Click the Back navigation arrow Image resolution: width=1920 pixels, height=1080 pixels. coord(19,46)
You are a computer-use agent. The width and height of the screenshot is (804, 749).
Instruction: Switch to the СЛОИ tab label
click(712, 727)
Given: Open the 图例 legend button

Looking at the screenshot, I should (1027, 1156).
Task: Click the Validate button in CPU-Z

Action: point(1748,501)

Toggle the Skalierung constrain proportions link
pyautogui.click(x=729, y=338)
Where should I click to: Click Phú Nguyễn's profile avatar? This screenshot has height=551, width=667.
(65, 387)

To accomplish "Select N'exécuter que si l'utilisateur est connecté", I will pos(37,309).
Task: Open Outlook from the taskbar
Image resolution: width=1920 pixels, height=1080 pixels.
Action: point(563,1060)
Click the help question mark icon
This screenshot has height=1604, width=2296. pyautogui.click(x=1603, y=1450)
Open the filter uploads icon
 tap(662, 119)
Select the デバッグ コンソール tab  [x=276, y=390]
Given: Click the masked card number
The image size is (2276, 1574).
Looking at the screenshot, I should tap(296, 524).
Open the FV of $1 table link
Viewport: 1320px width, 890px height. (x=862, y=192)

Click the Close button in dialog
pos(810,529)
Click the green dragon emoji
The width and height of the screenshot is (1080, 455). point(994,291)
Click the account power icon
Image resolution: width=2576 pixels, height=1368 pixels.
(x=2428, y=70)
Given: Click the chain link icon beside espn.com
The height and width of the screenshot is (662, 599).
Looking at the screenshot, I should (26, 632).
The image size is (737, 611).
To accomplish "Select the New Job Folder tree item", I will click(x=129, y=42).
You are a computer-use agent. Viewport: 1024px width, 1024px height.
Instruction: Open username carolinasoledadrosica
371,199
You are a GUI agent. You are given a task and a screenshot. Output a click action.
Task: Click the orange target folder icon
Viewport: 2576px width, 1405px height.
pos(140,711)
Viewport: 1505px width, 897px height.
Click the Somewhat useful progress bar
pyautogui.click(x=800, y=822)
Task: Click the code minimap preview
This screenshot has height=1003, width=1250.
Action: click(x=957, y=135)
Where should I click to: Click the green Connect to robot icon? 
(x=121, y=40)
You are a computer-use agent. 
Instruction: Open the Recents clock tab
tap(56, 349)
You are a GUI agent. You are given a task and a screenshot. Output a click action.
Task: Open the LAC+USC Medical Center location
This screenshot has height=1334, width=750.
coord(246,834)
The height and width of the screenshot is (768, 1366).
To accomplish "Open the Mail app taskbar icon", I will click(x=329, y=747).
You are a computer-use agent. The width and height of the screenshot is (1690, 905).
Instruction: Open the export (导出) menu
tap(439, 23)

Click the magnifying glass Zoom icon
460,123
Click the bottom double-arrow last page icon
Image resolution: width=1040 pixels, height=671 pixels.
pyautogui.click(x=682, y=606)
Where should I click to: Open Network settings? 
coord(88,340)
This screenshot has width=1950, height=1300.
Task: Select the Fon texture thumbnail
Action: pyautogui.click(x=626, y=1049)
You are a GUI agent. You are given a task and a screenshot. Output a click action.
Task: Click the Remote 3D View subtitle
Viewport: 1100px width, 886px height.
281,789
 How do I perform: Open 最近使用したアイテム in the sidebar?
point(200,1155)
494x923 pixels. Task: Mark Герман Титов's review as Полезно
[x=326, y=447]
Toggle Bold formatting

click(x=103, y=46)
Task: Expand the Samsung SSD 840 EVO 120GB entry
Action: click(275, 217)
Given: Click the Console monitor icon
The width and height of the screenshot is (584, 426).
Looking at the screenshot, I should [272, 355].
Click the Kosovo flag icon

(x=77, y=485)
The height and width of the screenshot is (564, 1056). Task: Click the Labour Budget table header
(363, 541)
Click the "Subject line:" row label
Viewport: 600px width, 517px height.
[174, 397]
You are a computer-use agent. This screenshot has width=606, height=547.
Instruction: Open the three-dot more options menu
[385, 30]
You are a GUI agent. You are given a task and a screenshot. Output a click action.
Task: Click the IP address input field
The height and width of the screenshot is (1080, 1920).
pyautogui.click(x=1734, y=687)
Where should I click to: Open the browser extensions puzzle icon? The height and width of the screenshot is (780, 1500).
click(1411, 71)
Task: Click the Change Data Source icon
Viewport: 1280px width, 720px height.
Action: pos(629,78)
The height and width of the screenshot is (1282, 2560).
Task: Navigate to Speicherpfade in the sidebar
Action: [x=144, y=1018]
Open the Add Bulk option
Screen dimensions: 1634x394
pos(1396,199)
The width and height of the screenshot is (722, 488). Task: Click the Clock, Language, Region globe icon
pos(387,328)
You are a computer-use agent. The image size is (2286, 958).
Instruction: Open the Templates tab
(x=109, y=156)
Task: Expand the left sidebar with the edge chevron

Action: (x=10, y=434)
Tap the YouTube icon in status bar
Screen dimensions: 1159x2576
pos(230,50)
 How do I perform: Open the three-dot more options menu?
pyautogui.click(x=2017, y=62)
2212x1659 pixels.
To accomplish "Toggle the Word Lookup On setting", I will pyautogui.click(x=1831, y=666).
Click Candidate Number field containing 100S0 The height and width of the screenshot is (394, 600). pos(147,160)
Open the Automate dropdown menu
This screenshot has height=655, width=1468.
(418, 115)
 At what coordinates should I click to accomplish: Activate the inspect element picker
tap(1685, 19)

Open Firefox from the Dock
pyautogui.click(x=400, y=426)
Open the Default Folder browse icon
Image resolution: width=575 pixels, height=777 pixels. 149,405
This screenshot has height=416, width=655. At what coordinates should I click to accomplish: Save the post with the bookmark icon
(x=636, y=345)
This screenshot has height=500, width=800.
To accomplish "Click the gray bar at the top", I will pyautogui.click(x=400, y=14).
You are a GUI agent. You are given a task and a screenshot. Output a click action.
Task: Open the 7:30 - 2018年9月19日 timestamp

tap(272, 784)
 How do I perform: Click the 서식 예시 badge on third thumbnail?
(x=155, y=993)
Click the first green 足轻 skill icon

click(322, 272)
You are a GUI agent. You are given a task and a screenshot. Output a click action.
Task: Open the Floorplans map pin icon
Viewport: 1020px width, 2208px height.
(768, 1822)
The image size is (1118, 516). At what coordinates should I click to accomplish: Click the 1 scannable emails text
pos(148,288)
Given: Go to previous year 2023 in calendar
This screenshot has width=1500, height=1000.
■ ■ ■ ■ ■
**What is expected:**
Write out all the records above again, replacing each "Instruction" with "Command" and changing nothing else.

**Written reply:**
Click the Back navigation arrow Image resolution: width=1920 pixels, height=1080 pixels. coord(19,46)
You are a computer-use agent. The width and height of the screenshot is (804, 749).
Command: Switch to the СЛОИ tab label
click(712, 727)
Given: Open the 图例 legend button

Looking at the screenshot, I should (1027, 1156).
Task: Click the Validate button in CPU-Z

Action: point(1748,501)

Toggle the Skalierung constrain proportions link
pyautogui.click(x=729, y=338)
Where should I click to: Click Phú Nguyễn's profile avatar? This screenshot has height=551, width=667.
(65, 387)

To accomplish "Select N'exécuter que si l'utilisateur est connecté", I will pos(37,309).
Task: Open Outlook from the taskbar
Image resolution: width=1920 pixels, height=1080 pixels.
Action: point(563,1060)
Click the help question mark icon
This screenshot has height=1604, width=2296. pyautogui.click(x=1603, y=1450)
Open the filter uploads icon
 tap(662, 119)
Select the デバッグ コンソール tab  [x=276, y=390]
Given: Click the masked card number
The image size is (2276, 1574).
Looking at the screenshot, I should tap(296, 524).
Open the FV of $1 table link
Viewport: 1320px width, 890px height. (x=862, y=192)

Click the Close button in dialog
pos(810,529)
Click the green dragon emoji
The width and height of the screenshot is (1080, 455). point(994,291)
Click the account power icon
Image resolution: width=2576 pixels, height=1368 pixels.
(x=2428, y=70)
Given: Click the chain link icon beside espn.com
The height and width of the screenshot is (662, 599).
Looking at the screenshot, I should (26, 632).
The image size is (737, 611).
To accomplish "Select the New Job Folder tree item", I will click(x=129, y=42).
You are a computer-use agent. Viewport: 1024px width, 1024px height.
Command: Open username carolinasoledadrosica
371,199
You are a GUI agent. You are given a task and a screenshot. Output a click action.
Task: Click the orange target folder icon
Viewport: 2576px width, 1405px height.
pos(140,711)
Viewport: 1505px width, 897px height.
Click the Somewhat useful progress bar
pyautogui.click(x=800, y=822)
Task: Click the code minimap preview
This screenshot has height=1003, width=1250.
Action: click(x=957, y=135)
Where should I click to: Click the green Connect to robot icon? 
(x=121, y=40)
You are a computer-use agent. 
Command: Open the Recents clock tab
tap(56, 349)
You are a GUI agent. You are given a task and a screenshot. Output a click action.
Task: Open the LAC+USC Medical Center location
This screenshot has height=1334, width=750.
coord(246,834)
The height and width of the screenshot is (768, 1366).
To accomplish "Open the Mail app taskbar icon", I will click(x=329, y=747).
You are a computer-use agent. The width and height of the screenshot is (1690, 905).
Command: Open the export (导出) menu
tap(439, 23)

Click the magnifying glass Zoom icon
460,123
Click the bottom double-arrow last page icon
Image resolution: width=1040 pixels, height=671 pixels.
pyautogui.click(x=682, y=606)
Where should I click to: Open Network settings? 
coord(88,340)
This screenshot has width=1950, height=1300.
Task: Select the Fon texture thumbnail
Action: pyautogui.click(x=626, y=1049)
You are a GUI agent. You are given a task and a screenshot. Output a click action.
Task: Click the Remote 3D View subtitle
Viewport: 1100px width, 886px height.
281,789
 How do I perform: Open 最近使用したアイテム in the sidebar?
point(200,1155)
494x923 pixels. Task: Mark Герман Титов's review as Полезно
[x=326, y=447]
Toggle Bold formatting

click(x=103, y=46)
Task: Expand the Samsung SSD 840 EVO 120GB entry
Action: click(275, 217)
Given: Click the Console monitor icon
The width and height of the screenshot is (584, 426).
Looking at the screenshot, I should [272, 355].
Click the Kosovo flag icon

(x=77, y=485)
The height and width of the screenshot is (564, 1056). Task: Click the Labour Budget table header
(363, 541)
Click the "Subject line:" row label
Viewport: 600px width, 517px height.
[174, 397]
You are a computer-use agent. This screenshot has width=606, height=547.
Command: Open the three-dot more options menu
[385, 30]
You are a GUI agent. You are given a task and a screenshot. Output a click action.
Task: Click the IP address input field
The height and width of the screenshot is (1080, 1920).
pyautogui.click(x=1734, y=687)
Where should I click to: Open the browser extensions puzzle icon? The height and width of the screenshot is (780, 1500).
click(1411, 71)
Task: Click the Change Data Source icon
Viewport: 1280px width, 720px height.
Action: pos(629,78)
The height and width of the screenshot is (1282, 2560).
Task: Navigate to Speicherpfade in the sidebar
Action: [x=144, y=1018]
Open the Add Bulk option
Screen dimensions: 1634x394
pos(1396,199)
The width and height of the screenshot is (722, 488). Task: Click the Clock, Language, Region globe icon
pos(387,328)
You are a computer-use agent. The image size is (2286, 958).
Command: Open the Templates tab
(x=109, y=156)
Task: Expand the left sidebar with the edge chevron

Action: (x=10, y=434)
Tap the YouTube icon in status bar
Screen dimensions: 1159x2576
pos(230,50)
 How do I perform: Open the three-dot more options menu?
pyautogui.click(x=2017, y=62)
2212x1659 pixels.
To accomplish "Toggle the Word Lookup On setting", I will pyautogui.click(x=1831, y=666).
Click Candidate Number field containing 100S0 The height and width of the screenshot is (394, 600). pos(147,160)
Open the Automate dropdown menu
This screenshot has height=655, width=1468.
(418, 115)
 At what coordinates should I click to accomplish: Activate the inspect element picker
tap(1685, 19)

Open Firefox from the Dock
pyautogui.click(x=400, y=426)
Open the Default Folder browse icon
Image resolution: width=575 pixels, height=777 pixels. 149,405
This screenshot has height=416, width=655. At what coordinates should I click to accomplish: Save the post with the bookmark icon
(x=636, y=345)
This screenshot has height=500, width=800.
To accomplish "Click the gray bar at the top", I will pyautogui.click(x=400, y=14).
You are a GUI agent. You are given a task and a screenshot. Output a click action.
Task: Open the 7:30 - 2018年9月19日 timestamp

tap(272, 784)
 How do I perform: Click the 서식 예시 badge on third thumbnail?
(x=155, y=993)
Click the first green 足轻 skill icon

click(322, 272)
You are a GUI agent. You are given a task and a screenshot. Output a click action.
Task: Open the Floorplans map pin icon
Viewport: 1020px width, 2208px height.
(768, 1822)
The image size is (1118, 516). At what coordinates should I click to accomplish: Click the 1 scannable emails text
pos(148,288)
Given: Go to previous year 2023 in calendar
This screenshot has width=1500, height=1000.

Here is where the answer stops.